Он осознал, наконец, что мы с ним, по сути, однокашники, только, так сказать, разнесенные во времени; мысль эта успешнее, чем водка, помогла ему дойти до кондиции, - и уже после третьей стопки он замучил меня расспросами о преподавателях, которых знал когда-то (иные даже учились с ним на одном курсе!). Пара-тройка лекторских перлов и несколько заезженных студенческих баек, которые я приподнесла дяде в наивной надежде, что он удовлетворится этим и отстанет, заставили его закатиться в приступе нервного кудахтающего хохота.

– А кто у вас патопсихологию ведет?
– с жадным интересом спросил он, когда, наконец, отсмеялся и пришел в себя.
– Не Палыч, нет?..

Может быть и «Палыч», не знаю: Гарри почему-то упорно избегал называть Мастодонта человечьим именем, а мне «доцент Влад» по отчеству не представлялся, да и патопсихология у нас должна были начаться только в будущем году. Так я и ответила дяде, которого мое равнодушие возмутило до крайности:

– Да как же это можно - Палыча не знать?! Это ж Палыч!..Такой мужик!..
– и дядя в приливе чувств едва не опрокинул бутылку, прежде чем удариться в ностальгические воспоминания. Как весь их курс во главе с Палычем ходил в незабываемые походы с ночевкой: тот, длиннющий, костистый, растрепанный как леший, на правах научного руководителя учил их ставить палатки и, забыв о «ноблесс оближ», чертыхался, вбивая колышки в каменистую почву; а с наступлением темноты, выползши из своих уютных укрытий, они рассаживались вокруг костра, и Палыч, легко встряхивая дивной, начинавшей уже тогда седеть гривой, чуть хрипловатым голосом пел: «Изгиб гита-ары желтой / ты обнима-аешь нежно», хотя сам и обнимал гитару; и Осе страшно хотелось быть на месте этой гитары (это, по-моему, уже сказывалось выпитое!). Он обожал его, боготворил. Он подражал ему во всем, от походки (гордой!) до манеры одеваться (аскетичной!), и даже начал произносить «достаточно» как « достатошно». Таким вот сухим « Достатошно!» - через «ш» - Палыч обрывал нерадивых студентов на экзаменах и семинарах. Достатошно!
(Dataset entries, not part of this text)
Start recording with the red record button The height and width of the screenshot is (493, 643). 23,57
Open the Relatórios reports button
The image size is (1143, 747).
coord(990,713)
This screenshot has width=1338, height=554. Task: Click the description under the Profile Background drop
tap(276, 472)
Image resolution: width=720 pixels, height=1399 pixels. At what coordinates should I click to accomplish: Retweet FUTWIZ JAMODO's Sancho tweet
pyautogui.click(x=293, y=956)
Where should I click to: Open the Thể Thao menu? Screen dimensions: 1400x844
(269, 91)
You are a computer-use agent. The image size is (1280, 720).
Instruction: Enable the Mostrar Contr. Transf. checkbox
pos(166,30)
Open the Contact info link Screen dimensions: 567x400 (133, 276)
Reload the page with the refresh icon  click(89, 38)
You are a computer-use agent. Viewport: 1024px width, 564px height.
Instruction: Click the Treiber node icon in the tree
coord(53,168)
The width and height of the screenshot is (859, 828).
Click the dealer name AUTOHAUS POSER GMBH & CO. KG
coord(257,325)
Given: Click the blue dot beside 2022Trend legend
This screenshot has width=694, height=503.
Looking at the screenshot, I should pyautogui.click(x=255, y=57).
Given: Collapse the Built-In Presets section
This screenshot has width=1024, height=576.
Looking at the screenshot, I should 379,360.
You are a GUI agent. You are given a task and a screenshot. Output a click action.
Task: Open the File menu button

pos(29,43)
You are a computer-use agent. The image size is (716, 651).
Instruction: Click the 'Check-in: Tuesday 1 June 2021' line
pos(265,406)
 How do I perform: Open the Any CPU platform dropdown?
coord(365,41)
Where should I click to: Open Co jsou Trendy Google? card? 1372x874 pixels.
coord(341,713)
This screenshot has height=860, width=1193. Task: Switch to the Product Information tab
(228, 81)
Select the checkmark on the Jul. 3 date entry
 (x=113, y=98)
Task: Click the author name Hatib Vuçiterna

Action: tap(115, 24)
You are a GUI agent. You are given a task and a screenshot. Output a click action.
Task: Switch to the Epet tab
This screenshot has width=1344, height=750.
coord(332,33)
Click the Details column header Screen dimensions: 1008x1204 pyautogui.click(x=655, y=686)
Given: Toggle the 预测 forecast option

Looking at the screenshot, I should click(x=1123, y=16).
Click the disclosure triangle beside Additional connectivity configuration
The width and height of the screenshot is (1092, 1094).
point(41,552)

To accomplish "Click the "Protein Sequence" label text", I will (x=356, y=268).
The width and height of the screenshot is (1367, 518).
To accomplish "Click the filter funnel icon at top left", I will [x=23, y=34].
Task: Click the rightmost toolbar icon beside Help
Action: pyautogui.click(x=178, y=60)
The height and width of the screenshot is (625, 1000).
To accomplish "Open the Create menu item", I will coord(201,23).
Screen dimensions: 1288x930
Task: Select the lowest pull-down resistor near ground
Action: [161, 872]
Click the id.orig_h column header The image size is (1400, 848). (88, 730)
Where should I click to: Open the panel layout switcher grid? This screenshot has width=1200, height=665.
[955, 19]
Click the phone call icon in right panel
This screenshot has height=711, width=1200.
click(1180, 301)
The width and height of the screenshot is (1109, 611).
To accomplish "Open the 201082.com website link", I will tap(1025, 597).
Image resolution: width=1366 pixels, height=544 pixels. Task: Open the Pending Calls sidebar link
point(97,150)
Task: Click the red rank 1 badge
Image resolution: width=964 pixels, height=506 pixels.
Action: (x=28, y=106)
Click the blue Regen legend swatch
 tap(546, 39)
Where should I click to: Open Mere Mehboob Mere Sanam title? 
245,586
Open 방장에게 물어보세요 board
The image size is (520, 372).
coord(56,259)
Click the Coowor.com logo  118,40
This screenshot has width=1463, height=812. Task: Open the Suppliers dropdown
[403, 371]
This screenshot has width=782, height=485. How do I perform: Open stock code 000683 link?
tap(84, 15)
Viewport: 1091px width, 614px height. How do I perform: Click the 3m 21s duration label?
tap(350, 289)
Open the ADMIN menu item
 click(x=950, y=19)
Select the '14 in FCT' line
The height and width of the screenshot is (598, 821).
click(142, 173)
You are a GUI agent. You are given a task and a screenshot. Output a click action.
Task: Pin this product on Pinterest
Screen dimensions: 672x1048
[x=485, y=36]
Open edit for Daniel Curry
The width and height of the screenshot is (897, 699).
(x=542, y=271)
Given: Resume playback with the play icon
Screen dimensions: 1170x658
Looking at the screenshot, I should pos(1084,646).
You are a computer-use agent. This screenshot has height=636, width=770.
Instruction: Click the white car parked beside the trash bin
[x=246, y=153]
Кто-то объяснил тогда Осе, что такое произношение присуще лишь коренным, так называемым «центровым» москвичам, после чего его восхищение Палычем достигло апогея - он всегда благоговел перед людьми, по праву рождения имевшими то, о чем он, Оскар, мог лишь втайне мечтать; между прочим, жил его кумир буквально в десяти минутах ходьбы от нашего… (грустный вздох)… то есть, конечно, вашегодома. Впоследствии, уже много лет спустя, ему не раз приходилось встречать Палыча в гастрономе, что напротив трамвайной остановки, - но тот всегда как-то очень холодно кивал ему и явно уклонялся от более тесного сближения.

– А ты помнишь, как мы с тобой ходили к нему в гости? Ты еще совсем вот-такусенькая была? Ну, помнишь?..

Ничего подобного я не помнила - что и немудрено, учитывая тогдашнее состояние моего «Я»; но Оскар Ильич не унимался:

– Ну как же, ты еще вцепилась тогда в бюстик дедушки Ленина - стоял у него такой на трельяже: вцепилась как ненормальная и не хотела отдавать, мы тебе вдвоем пальцы разжимали, еле отняли, - а ты потом всю дорогу до дома ревела?..

Тут, действительно, что-то забрезжило в моей памяти - очень слабо, урывками: нечто блестящее, очень гладкое на ощупь, шарообразное и в то же время с причудливыми выступами; внезапно вспыхнувшая страсть, секунда восторга обладания и затем, почти сразу - адская, невыносимая боль потери. Так это, значит, тоже было как-то связано с Владом?.. Забавно.